Es mi forma de comprender la vida. Desde la infancia me aproximé a ella, como una manera de preservarla en el tiempo. Veo el mundo a través de ella, más allá de la política y la economía. Gracias a ella puedo ver lo que no está a simple vista; escuchar lo que subsiste a pesar del ruido; intuir lo que pretende ser oculto. La Poesía resume la esencia de nuestra experiencia humana, porque todo está dotado de Palabra y existe gracias a Ella. Cuando somos capaces de observar, escuchar, acariciar, degustar, oler, callar e intuir, la poesía empieza a brotar con naturalidad. Porque el primer verso nos lo regala el Espíritu Santo. Dios premia nuestra entrega, nuestra determinación de comprender la vida, más allá del reloj y del calendario. Una vez recibimos el primer verso, debemos trabajar el resto. Pulir la superficie, sacar el brillo a un espejo de dos lunas. Habitar lo que no se dice. Insinuar, provocar. Ella siempre acontece ante los ojos de quien se atreve a mirar de frente su destino. Cada cual debe hacer su propio recorrido hasta llegar a la fuente. Ella es lo que está escondido entre las palabras. Ese silencio sublime al que solo la música convoca. Mis autores preferidos son los que entienden que ella es un instrumento para interpretar el tiempo. Capaces de verla en todos lados, a cada momento, no huyen de ninguna experiencia, de ninguna emoción; sino que la confrontan, la exprimen, la recrean con la palabra. Los que no me gustan son los que solo la usan para expresar sentimientos, convirtiéndola en un espectáculo de masas. El poeta es pasajero, la poesía permanece.

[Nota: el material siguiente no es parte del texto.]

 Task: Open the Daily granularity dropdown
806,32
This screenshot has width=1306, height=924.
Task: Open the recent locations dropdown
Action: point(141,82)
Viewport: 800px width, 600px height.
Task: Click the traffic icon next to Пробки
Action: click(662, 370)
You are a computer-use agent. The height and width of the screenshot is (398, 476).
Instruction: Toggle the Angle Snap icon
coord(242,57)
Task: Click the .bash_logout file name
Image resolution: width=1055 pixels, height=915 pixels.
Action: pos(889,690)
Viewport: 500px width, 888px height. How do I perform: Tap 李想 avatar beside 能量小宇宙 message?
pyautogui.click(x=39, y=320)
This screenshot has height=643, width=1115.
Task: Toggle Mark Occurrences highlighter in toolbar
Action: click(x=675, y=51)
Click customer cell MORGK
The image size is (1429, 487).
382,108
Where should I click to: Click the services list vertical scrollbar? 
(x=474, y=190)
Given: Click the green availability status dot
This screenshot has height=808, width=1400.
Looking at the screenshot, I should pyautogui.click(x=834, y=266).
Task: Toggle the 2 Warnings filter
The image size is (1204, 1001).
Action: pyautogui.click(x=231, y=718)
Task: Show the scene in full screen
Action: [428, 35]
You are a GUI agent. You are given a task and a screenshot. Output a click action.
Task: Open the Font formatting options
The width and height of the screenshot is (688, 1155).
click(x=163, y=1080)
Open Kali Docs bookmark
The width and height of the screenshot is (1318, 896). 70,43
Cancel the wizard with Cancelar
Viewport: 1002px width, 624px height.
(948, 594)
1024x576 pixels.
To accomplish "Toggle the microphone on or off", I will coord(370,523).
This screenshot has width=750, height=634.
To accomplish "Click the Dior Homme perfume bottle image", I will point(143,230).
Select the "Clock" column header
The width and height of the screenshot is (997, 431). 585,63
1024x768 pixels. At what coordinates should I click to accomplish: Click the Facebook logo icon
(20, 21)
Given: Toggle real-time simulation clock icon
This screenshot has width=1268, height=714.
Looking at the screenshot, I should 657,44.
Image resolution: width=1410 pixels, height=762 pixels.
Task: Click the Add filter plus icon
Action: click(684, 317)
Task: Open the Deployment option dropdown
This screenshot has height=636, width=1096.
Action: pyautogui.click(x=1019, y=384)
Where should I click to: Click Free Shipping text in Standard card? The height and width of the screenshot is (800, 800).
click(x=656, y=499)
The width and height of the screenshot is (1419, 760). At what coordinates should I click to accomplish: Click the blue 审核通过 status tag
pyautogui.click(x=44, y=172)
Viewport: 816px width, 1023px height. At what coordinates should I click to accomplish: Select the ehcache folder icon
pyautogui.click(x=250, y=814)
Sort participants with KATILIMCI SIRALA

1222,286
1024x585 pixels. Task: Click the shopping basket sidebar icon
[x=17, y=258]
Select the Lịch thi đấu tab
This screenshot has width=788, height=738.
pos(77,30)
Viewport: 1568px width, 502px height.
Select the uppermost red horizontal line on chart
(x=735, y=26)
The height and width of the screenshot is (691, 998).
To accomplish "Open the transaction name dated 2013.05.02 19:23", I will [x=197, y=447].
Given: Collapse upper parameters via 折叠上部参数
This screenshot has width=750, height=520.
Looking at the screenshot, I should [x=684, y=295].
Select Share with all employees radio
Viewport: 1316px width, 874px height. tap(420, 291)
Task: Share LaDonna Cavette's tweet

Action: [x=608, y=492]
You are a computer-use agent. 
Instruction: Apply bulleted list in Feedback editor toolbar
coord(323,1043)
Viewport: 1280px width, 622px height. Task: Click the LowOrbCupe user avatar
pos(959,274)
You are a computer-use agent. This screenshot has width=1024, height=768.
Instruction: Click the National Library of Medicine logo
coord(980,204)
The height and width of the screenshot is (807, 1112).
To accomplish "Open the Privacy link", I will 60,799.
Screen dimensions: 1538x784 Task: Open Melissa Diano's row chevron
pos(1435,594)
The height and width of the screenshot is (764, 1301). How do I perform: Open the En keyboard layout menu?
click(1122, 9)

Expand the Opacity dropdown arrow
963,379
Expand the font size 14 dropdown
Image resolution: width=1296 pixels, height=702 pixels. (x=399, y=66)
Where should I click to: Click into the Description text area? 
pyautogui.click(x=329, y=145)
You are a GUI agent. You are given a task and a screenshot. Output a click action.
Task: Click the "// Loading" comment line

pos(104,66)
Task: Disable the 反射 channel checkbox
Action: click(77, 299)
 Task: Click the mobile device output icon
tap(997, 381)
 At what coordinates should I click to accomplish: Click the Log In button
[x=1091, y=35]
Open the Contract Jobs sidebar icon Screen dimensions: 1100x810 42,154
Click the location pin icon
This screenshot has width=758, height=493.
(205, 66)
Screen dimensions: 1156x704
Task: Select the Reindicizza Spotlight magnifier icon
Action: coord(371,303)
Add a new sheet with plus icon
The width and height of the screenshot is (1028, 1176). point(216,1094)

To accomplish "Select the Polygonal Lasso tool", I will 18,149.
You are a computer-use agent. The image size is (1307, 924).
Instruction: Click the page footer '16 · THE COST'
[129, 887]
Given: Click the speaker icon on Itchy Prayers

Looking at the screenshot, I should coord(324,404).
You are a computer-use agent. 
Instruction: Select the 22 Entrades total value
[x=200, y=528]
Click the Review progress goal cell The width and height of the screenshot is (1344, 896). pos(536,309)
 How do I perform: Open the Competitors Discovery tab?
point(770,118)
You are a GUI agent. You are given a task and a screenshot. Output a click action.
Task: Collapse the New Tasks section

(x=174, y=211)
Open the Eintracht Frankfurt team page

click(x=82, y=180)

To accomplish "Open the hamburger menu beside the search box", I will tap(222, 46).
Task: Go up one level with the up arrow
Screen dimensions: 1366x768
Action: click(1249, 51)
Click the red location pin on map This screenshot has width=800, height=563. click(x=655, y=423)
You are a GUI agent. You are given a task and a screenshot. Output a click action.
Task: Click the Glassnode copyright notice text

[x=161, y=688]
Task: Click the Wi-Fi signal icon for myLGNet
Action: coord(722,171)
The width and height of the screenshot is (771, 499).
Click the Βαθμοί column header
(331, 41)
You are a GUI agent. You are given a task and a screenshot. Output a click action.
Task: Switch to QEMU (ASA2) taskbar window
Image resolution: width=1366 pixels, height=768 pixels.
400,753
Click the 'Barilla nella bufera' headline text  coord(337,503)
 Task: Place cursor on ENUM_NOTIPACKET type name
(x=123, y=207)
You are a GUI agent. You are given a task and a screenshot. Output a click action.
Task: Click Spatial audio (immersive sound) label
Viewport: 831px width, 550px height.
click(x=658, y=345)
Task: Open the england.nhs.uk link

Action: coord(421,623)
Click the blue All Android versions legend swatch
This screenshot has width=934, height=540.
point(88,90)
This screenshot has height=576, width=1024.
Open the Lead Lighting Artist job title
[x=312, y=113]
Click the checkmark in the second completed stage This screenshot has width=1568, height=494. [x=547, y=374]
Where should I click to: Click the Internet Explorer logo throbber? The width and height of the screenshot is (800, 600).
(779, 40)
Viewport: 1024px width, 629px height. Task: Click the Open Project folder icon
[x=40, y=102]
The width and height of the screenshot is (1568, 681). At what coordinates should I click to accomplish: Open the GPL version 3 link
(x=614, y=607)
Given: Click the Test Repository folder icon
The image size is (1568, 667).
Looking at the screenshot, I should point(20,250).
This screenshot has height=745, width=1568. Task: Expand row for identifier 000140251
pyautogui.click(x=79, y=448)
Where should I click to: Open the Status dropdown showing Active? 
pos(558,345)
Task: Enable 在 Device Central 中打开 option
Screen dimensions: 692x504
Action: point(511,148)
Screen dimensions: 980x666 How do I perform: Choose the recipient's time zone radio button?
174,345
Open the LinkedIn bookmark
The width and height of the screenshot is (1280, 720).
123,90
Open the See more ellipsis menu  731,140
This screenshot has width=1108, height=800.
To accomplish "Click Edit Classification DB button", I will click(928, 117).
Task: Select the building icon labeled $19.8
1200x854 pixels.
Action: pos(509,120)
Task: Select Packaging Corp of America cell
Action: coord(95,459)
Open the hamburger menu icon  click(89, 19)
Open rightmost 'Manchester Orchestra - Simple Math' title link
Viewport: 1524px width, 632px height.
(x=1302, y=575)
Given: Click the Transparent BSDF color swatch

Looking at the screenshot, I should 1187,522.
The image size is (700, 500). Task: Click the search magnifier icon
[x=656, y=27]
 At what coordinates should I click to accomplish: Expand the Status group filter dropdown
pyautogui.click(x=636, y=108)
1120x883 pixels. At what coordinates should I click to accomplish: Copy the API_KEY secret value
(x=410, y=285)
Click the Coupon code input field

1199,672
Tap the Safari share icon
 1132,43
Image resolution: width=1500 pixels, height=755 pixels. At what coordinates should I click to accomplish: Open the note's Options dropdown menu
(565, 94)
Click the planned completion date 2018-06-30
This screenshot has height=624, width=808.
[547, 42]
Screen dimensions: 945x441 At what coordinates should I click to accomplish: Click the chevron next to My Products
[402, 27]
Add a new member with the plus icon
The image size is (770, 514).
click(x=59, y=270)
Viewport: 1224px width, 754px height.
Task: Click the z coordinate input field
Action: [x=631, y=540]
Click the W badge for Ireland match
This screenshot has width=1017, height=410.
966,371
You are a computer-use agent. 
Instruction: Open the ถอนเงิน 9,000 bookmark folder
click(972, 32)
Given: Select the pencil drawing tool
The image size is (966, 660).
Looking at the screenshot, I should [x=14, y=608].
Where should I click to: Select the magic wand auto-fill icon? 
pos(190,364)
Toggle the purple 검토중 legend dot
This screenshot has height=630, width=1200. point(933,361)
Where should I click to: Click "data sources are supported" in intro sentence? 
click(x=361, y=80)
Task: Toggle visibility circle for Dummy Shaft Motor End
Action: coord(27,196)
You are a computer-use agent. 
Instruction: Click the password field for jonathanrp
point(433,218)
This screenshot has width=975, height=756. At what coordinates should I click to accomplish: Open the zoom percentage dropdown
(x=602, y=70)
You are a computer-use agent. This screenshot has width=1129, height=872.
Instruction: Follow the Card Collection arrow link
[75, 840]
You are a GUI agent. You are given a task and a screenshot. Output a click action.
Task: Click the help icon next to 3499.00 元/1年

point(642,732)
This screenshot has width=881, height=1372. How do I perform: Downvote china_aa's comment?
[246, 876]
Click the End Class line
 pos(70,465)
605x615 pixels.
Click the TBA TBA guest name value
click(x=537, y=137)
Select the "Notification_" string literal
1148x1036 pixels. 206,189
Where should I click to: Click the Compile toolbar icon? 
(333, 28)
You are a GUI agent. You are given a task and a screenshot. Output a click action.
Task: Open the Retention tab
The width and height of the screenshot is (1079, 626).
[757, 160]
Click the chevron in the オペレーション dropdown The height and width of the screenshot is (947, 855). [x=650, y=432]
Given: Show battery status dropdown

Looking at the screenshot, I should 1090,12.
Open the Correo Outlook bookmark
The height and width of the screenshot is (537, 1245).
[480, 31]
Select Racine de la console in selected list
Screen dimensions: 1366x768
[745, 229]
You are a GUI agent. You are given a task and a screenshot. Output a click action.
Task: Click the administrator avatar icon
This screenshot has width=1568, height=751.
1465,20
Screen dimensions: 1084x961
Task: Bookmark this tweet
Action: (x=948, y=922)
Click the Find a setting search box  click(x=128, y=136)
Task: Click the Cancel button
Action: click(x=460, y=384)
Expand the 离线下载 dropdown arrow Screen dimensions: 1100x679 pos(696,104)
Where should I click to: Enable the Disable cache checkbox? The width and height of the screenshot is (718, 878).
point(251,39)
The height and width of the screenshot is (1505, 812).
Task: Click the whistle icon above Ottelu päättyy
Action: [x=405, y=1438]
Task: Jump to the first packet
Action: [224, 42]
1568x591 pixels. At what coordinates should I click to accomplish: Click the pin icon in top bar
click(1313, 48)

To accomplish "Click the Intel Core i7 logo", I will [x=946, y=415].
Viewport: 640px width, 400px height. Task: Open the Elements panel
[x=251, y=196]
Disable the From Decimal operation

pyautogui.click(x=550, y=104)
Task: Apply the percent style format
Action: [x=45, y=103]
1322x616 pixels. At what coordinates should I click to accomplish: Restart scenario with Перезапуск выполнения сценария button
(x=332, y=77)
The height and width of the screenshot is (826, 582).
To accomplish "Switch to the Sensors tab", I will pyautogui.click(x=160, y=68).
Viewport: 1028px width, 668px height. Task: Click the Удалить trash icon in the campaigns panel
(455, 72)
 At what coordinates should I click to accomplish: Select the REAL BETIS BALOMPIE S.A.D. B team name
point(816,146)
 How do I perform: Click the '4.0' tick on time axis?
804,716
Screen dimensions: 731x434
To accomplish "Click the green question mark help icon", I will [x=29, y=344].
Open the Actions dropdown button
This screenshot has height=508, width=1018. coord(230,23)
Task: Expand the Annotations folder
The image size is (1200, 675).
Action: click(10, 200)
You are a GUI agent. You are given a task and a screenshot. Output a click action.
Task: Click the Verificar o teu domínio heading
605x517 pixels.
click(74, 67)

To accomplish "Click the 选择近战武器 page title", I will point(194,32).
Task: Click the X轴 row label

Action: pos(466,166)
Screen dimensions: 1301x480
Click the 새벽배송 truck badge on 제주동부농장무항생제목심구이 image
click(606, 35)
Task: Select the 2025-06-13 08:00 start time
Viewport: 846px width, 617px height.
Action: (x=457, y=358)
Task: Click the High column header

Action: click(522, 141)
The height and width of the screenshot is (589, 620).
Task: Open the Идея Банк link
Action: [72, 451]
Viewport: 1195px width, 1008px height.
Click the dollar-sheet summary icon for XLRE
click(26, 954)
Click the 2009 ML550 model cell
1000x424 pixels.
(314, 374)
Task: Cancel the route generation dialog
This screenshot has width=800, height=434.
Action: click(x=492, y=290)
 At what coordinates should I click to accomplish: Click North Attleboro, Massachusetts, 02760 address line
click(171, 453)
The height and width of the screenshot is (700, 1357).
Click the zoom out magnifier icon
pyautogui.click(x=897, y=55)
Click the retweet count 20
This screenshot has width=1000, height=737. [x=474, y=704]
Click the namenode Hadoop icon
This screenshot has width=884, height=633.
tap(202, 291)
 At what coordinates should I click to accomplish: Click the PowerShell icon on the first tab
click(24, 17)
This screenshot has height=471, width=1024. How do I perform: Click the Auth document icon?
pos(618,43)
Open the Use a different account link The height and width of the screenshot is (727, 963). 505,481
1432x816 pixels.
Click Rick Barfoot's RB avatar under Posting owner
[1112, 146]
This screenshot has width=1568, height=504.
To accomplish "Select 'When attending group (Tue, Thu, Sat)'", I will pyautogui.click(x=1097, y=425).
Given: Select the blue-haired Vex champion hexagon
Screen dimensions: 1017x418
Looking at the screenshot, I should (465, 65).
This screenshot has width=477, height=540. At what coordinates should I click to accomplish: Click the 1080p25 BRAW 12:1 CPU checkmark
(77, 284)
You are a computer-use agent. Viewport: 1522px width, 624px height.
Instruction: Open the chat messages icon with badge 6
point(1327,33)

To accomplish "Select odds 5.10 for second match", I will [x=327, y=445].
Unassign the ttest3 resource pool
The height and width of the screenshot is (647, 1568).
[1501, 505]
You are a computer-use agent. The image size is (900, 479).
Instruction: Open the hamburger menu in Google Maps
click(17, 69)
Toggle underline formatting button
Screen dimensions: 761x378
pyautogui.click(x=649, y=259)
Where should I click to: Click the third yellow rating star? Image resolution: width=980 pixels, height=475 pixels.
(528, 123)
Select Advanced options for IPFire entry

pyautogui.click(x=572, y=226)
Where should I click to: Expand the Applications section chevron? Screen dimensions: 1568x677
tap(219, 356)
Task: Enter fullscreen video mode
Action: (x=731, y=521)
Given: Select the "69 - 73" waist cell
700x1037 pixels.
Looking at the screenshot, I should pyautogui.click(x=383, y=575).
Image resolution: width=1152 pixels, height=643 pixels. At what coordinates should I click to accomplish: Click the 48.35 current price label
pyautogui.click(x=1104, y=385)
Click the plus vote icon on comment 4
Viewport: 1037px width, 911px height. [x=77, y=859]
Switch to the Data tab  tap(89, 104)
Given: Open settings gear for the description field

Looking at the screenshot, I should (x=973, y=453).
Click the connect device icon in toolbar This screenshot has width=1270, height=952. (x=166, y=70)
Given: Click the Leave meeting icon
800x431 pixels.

El poeta se diferencia del narrador en que no quiere contar, sino mostrar. Transferir su hallazgo a través del verso. Como pide Huidobro: hacer que la rosa florezca en el poema. El narrador solo quiere volver relato lo que percibe. Por eso dicen que la poesía no sirve para nada. Excepto para dar cuenta de nuestro paso por el mundo. Todos sabemos que vamos a morir. Por eso nos sumergimos en volcanes de lodo, viajamos en globos, construimos catedrales de leyenda. Bailamos ante el abismo, pulimos nuestros versos con el cincel de cada día, lavamos nuestras heridas en un mar de silencio. Aunque vivamos en castillos, nada nos salvará de ser arrastrados por esa luminosa lava. Un día llegará la hora de emprender el viaje. Sean todos bienvenidos a mi Taller de Poesía.